Outcasts – Stains of Kerala
WJ #128“Non è necessario avere un’infermità mentale per essere considerati pazzi. La depressione è sufficiente per essere abbandonati per strada”
Paolo Marchetti
“La terra di Dio” è come viene chiamato il Kerala, lo stato più a sud dell’India, in virtù della bellezza delle sue spiagge, delle sue acque, dei suoi monti e dei suoi parchi; ma il Kerala non è solo meraviglia e splendore, è anche sofferenza e abbandono, disonore e tabù.

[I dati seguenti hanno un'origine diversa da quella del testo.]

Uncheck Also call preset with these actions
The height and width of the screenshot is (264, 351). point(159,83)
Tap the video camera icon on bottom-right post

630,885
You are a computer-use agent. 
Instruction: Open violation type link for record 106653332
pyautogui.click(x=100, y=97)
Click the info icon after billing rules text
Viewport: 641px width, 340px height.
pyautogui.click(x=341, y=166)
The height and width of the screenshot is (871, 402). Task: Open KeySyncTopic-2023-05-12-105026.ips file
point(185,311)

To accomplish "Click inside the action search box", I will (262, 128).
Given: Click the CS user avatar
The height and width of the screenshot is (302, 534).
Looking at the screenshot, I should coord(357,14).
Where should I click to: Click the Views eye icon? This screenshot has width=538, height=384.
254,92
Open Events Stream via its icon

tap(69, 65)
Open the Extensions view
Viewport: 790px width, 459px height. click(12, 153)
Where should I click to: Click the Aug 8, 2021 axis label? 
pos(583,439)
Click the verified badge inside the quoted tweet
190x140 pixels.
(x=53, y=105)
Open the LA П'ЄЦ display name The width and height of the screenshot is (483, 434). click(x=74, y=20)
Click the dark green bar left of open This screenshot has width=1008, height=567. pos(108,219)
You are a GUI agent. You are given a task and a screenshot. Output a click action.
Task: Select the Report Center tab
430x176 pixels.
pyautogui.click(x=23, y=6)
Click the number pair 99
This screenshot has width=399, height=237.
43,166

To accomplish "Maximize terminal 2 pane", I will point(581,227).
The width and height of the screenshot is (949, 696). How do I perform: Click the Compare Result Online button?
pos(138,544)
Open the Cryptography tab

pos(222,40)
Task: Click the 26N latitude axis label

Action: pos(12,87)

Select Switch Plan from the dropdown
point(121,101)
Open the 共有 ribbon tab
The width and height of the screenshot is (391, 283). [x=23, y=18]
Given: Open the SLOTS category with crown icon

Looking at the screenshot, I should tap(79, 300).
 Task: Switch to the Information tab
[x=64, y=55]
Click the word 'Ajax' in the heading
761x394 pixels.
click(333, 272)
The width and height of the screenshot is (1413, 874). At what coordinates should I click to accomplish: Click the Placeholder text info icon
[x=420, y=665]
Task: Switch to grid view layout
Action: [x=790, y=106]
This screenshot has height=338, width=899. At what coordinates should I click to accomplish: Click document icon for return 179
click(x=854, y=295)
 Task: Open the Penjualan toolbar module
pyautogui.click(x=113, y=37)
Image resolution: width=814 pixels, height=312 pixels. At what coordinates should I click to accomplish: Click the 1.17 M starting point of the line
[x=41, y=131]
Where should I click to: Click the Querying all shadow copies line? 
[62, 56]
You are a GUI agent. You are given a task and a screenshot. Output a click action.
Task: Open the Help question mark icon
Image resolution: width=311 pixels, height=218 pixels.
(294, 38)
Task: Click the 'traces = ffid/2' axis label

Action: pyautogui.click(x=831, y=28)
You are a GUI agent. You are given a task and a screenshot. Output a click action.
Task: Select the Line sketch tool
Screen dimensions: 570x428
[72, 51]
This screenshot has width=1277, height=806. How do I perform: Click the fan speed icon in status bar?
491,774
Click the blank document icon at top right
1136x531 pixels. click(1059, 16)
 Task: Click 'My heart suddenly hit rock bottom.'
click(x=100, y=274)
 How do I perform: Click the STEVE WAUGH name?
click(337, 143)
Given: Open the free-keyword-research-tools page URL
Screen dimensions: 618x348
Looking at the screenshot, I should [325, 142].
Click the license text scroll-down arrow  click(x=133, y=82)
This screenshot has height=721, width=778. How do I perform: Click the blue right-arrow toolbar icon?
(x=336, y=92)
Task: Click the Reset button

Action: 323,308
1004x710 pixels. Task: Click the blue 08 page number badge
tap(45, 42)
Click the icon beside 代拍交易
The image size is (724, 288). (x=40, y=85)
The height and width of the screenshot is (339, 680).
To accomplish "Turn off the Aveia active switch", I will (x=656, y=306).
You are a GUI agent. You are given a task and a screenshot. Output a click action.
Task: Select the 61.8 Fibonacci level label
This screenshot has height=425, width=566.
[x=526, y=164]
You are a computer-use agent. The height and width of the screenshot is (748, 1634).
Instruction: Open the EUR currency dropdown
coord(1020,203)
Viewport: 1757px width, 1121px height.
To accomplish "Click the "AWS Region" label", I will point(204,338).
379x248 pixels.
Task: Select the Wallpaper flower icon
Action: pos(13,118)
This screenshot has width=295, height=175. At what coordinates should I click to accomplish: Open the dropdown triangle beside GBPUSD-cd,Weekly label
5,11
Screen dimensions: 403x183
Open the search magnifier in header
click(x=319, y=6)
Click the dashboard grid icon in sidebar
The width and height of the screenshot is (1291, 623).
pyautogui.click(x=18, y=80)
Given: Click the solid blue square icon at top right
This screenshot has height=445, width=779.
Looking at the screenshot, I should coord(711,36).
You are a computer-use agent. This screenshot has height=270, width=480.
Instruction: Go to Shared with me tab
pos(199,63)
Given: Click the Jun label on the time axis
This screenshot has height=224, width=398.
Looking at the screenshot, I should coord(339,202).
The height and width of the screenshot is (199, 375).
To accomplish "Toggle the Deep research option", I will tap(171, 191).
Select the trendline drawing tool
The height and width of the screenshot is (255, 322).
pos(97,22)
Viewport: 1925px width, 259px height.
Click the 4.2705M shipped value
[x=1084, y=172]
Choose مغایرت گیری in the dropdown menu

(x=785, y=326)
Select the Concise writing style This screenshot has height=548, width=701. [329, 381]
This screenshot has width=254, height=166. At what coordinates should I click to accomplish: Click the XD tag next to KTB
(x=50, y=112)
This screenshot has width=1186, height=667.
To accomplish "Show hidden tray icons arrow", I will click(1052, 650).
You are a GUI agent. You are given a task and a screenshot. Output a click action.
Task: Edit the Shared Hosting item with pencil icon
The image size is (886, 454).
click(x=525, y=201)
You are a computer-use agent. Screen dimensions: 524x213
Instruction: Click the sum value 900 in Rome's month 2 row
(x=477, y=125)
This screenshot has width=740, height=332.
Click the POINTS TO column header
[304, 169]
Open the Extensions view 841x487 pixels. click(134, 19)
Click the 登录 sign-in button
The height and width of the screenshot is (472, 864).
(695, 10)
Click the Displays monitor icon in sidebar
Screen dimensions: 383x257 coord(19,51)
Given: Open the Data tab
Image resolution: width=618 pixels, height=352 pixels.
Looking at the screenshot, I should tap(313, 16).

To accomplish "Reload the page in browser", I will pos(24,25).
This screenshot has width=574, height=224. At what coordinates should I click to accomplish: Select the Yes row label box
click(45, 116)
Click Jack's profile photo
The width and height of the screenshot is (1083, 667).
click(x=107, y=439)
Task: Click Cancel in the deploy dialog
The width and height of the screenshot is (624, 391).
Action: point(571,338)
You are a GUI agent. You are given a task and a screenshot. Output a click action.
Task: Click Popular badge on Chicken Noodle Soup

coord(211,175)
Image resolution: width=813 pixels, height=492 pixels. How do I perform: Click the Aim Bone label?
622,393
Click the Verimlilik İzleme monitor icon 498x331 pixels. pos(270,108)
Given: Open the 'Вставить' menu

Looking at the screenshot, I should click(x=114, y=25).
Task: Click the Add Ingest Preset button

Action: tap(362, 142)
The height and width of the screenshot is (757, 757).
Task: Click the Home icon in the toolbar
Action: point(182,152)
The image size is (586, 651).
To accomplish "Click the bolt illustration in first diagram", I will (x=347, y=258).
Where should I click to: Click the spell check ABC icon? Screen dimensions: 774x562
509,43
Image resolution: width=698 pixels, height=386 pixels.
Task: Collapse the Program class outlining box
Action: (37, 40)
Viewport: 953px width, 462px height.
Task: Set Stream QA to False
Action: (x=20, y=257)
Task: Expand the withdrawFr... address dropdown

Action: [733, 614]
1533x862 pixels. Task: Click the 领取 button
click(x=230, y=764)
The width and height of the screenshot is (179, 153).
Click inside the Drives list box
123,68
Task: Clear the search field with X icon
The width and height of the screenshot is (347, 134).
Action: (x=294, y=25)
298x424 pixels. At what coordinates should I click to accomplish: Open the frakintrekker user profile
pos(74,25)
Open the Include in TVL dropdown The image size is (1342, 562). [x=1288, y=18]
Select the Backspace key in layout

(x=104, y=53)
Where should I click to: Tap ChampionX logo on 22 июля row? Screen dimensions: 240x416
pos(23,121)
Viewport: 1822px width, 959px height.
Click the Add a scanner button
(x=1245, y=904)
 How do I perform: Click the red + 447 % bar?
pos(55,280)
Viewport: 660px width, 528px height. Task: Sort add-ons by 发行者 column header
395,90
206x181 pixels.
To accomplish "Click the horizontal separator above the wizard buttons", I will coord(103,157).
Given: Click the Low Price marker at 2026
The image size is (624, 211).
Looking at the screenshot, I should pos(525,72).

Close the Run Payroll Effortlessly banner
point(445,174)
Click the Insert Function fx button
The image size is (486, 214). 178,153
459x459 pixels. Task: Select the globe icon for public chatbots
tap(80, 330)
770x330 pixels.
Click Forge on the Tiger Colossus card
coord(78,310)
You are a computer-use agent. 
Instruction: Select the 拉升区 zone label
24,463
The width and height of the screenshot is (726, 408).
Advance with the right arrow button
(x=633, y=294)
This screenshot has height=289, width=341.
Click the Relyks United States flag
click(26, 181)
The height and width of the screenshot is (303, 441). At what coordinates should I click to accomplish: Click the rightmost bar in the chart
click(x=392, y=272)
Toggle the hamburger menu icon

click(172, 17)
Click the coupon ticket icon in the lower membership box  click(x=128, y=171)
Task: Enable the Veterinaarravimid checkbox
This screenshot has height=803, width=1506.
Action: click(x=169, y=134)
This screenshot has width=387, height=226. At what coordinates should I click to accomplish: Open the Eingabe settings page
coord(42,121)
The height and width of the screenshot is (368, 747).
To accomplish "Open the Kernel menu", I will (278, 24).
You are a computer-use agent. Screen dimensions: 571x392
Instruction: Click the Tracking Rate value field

Ogni anno migliaia di persone vengono disconosciute ed abbandonate per strada dalle loro stesse famiglie: la piaga dell’abbandono colpisce individui diversi per ragioni diverse, ma agisce con la stessa violenza su esistenze intrecciate dal comune denominatore del tabù.
Accade con uomini e donne affetti da disturbi psichiatrici o temporanei stati depressivi che, nella maggior parte dei casi, finiscono per rifugiarsi nell’abuso di alcol, incrementando ulteriormente il numero di alcolisti dello stato, il più alto di tutto il sub-continente indiano. Le malattie mentali sono tutt’oggi considerate un disonore, una macchia di cui vergognarsi e di conseguenza qualcosa da nascondere agli occhi della società.
Accade anche con i cosiddetti “illegal children”, bambini concepiti fuori dal matrimonio spesso in seguito ad episodi di stupro, che possono macchiare per sempre il buon nome di una famiglia.
In Kerala il disonore che si genera da abusi di alcol o droghe, malattie mentali, parentele scomode rappresenta un’infame macchia al nome della famiglia, un grave pericolo per l’eredità genetica dei futuri figli. Tutto ciò che sporca lo status sociale va eliminato, nascosto e dimenticato.
Avere una cattiva reputazione compromette la possibilità di “contrattare” un buon matrimonio. In tutta l’India è ancora vigente il mercato delle doti, secondo cui le condizioni salutari e morali di una famiglia sono la struttura minima necessaria a garantire una stirpe “sana” e “forte”.
Nell’ultimo ventennio il Kerala ha registrato il più alto numero di suicidi al mondo. La causa principale va ricercata proprio nell’atteggiamento di abbandono che la società infligge a tutti coloro che rimangono indietro; il crollo emotivo che vivono i soggetti nelle loro quotidianità trova spiegazione proprio nella pressione sociale che gli viene imposta dall’alto. Ogni giorno commettono suicidio 24 persone e circa 100 tentano di togliersi la vita. L’improvviso boom economico che ha investito il Kerala non ha fatto altro che acuire questo precario equilibrio tra norma e soggettività.
Tutti coloro che sono vittime di questo processo vengono nascosti alla vista della società in strutture gestite da organizzazioni di volontari che assomigliano a vere e proprie prigioni, inadeguate a garantire un percorso riabilitativo, con scarsissime condizioni igieniche e quasi sempre sovraffollate.